* **Problem details**: Give back every entry precisely as written, without any of the images.

Records from a data collection:
_ _ _ _ _

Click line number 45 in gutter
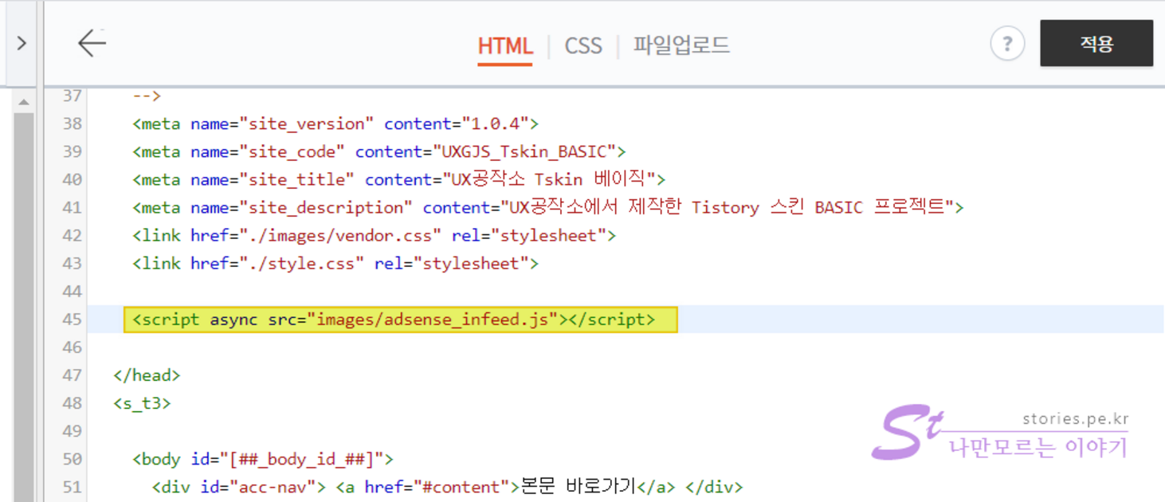The height and width of the screenshot is (502, 1165). [x=72, y=320]
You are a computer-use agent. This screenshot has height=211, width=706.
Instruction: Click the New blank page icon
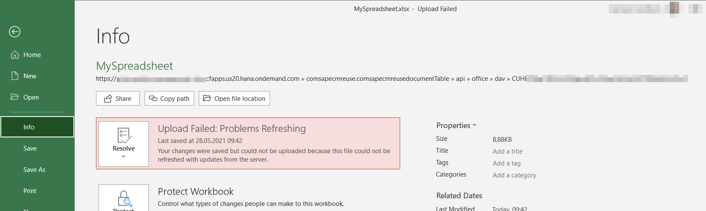click(x=15, y=76)
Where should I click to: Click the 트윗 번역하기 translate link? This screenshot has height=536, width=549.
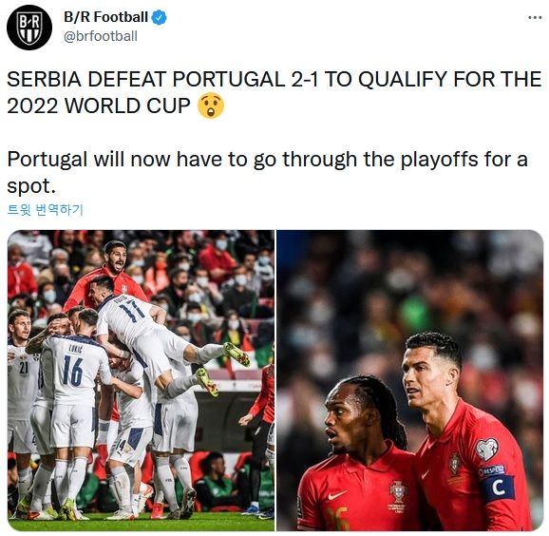(x=46, y=209)
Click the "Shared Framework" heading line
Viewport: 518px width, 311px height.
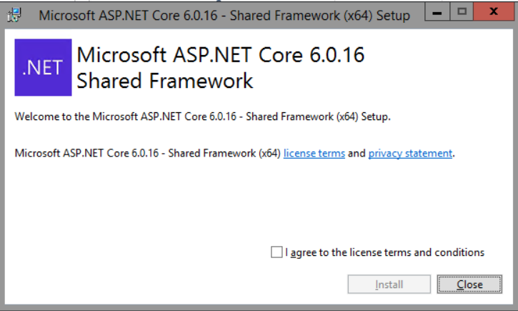164,81
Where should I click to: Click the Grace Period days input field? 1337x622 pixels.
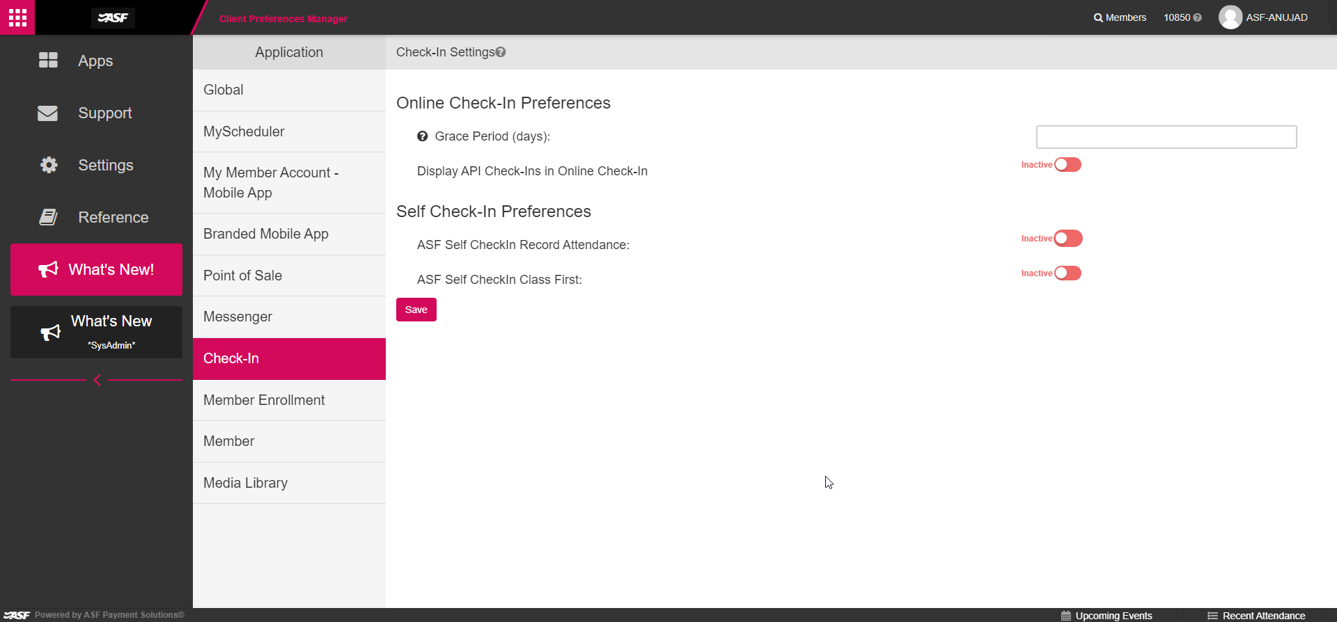click(1166, 137)
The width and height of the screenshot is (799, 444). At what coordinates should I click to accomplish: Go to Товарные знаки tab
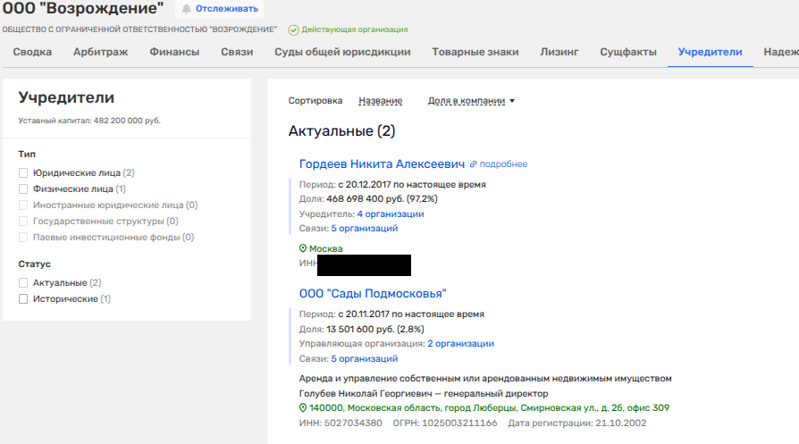pos(475,52)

_ _ _ _ _

* **Response area**:
Click line number 45 in gutter
The height and width of the screenshot is (502, 1165). [x=72, y=320]
You are a computer-use agent. This screenshot has height=211, width=706.
Instruction: Click the New blank page icon
click(x=15, y=76)
Where should I click to: Click the 트윗 번역하기 translate link? This screenshot has height=536, width=549.
(x=46, y=209)
Click the "Shared Framework" heading line
Viewport: 518px width, 311px height.
164,81
Where should I click to: Click the Grace Period days input field? 1337x622 pixels.
click(1166, 137)
The width and height of the screenshot is (799, 444). At what coordinates should I click to accomplish: Go to Товарные знаки tab
pos(475,52)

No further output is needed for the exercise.